Where an entry contains a picture, omit the picture and repeat the rest exactly.

━━ PROVIDED INFORMATION

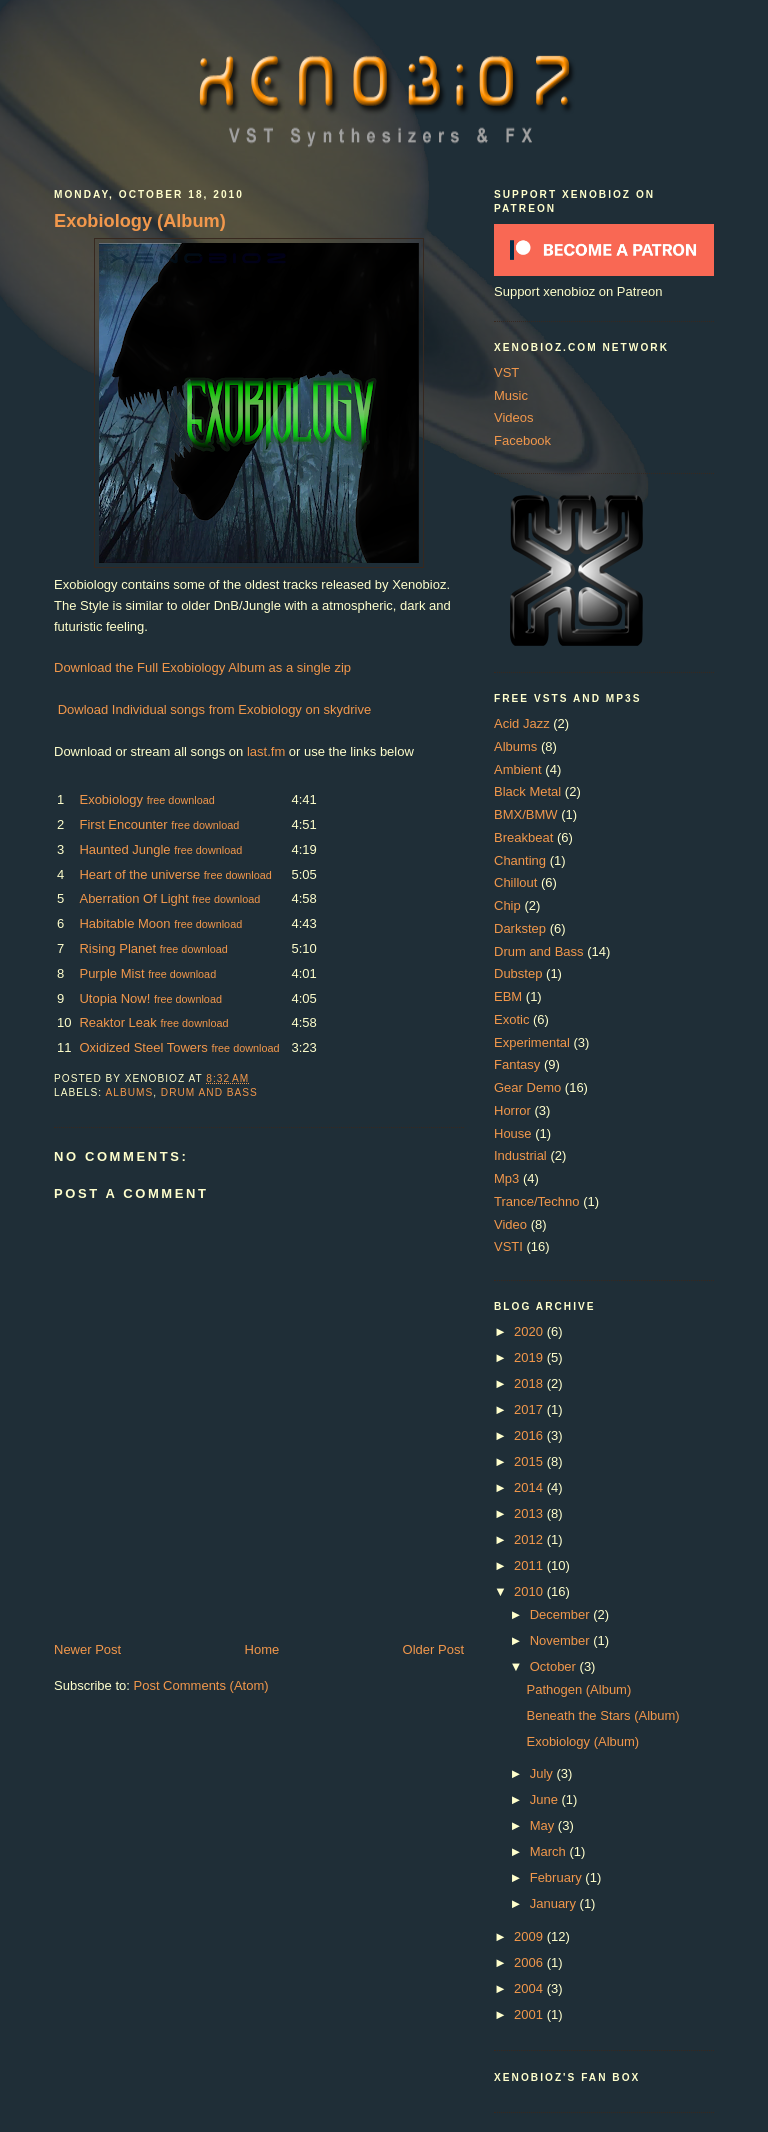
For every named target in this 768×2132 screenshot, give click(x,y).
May (544, 1825)
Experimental (532, 1042)
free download (181, 800)
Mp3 (506, 1178)
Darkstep (520, 928)
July (543, 1773)
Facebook (522, 440)
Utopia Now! (114, 998)
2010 (530, 1591)
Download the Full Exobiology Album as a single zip (202, 667)
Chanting (520, 860)
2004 (530, 1988)
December (562, 1614)
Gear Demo (527, 1087)
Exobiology (111, 799)
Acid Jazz (522, 723)
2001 (530, 2014)
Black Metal (527, 791)
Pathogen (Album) (578, 1689)
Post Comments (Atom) (201, 1685)
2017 (530, 1409)
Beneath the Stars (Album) (602, 1715)
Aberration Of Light (133, 898)
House (513, 1133)
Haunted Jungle (124, 849)
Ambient (518, 769)
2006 (530, 1962)
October (555, 1666)
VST (506, 372)
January (555, 1903)
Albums (129, 1092)
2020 (530, 1331)
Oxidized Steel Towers (143, 1047)
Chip (507, 905)
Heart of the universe (139, 874)
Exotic (511, 1019)
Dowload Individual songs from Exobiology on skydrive (215, 709)
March (550, 1851)
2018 (530, 1383)
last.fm (266, 751)
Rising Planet (117, 948)
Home (262, 1649)
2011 (530, 1565)
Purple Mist (111, 973)
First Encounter (123, 824)
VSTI (508, 1246)
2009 (530, 1936)
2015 (530, 1461)
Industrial (520, 1155)
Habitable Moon (124, 923)
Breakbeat (523, 837)
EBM (508, 996)
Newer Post (87, 1649)
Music (511, 395)
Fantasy (517, 1064)
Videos (514, 417)
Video (510, 1224)
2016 (530, 1435)
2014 (530, 1487)
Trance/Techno (537, 1201)
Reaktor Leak (117, 1022)
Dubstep (518, 973)
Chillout (515, 882)
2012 (530, 1539)
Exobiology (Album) (140, 221)
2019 (530, 1357)
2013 (530, 1513)
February (558, 1877)
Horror (512, 1110)
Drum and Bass (209, 1092)
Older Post (433, 1649)
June (546, 1799)
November (562, 1640)
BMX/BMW (526, 814)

━━━━

» SOLUTION FOR THIS PROBLEM:
For every named target in this 768×2132 screenshot, give click(x,y).
May (544, 1825)
Experimental (532, 1042)
free download (181, 800)
Mp3 (506, 1178)
Darkstep (520, 928)
July (543, 1773)
Facebook (522, 440)
Utopia Now! (114, 998)
2010 (530, 1591)
Download the Full Exobiology Album as a single zip (202, 667)
Chanting (520, 860)
2004 (530, 1988)
December (562, 1614)
Gear Demo (527, 1087)
Exobiology (111, 799)
Acid Jazz (522, 723)
2001 (530, 2014)
Black Metal (527, 791)
Pathogen (Album) (578, 1689)
Post Comments (Atom) (201, 1685)
2017 (530, 1409)
Beneath the Stars (Album) (602, 1715)
Aberration Of Light (133, 898)
House (513, 1133)
Haunted Jungle (124, 849)
Ambient (518, 769)
2006 (530, 1962)
October (555, 1666)
VST (506, 372)
January (555, 1903)
Albums (129, 1092)
2020 (530, 1331)
Oxidized Steel Towers (143, 1047)
Chip (507, 905)
Heart of the universe (139, 874)
Exotic (511, 1019)
Dowload Individual songs from Exobiology on skydrive (215, 709)
March (550, 1851)
2018 (530, 1383)
last.fm (266, 751)
Rising Planet (117, 948)
Home (262, 1649)
2011 (530, 1565)
Purple Mist (111, 973)
First Encounter (123, 824)
VSTI (508, 1246)
2009 (530, 1936)
2015 (530, 1461)
Industrial (520, 1155)
Habitable Moon (124, 923)
Breakbeat (523, 837)
EBM (508, 996)
Newer Post (87, 1649)
Music (511, 395)
Fantasy (517, 1064)
Videos (514, 417)
Video (510, 1224)
2016 (530, 1435)
2014 (530, 1487)
Trance/Techno (537, 1201)
Reaktor Leak (117, 1022)
Dubstep (518, 973)
Chillout (515, 882)
2012 (530, 1539)
Exobiology (Album) (140, 221)
2019 (530, 1357)
2013 (530, 1513)
February (558, 1877)
Horror (512, 1110)
Drum and Bass (209, 1092)
Older Post (433, 1649)
June (546, 1799)
November (562, 1640)
BMX/BMW (526, 814)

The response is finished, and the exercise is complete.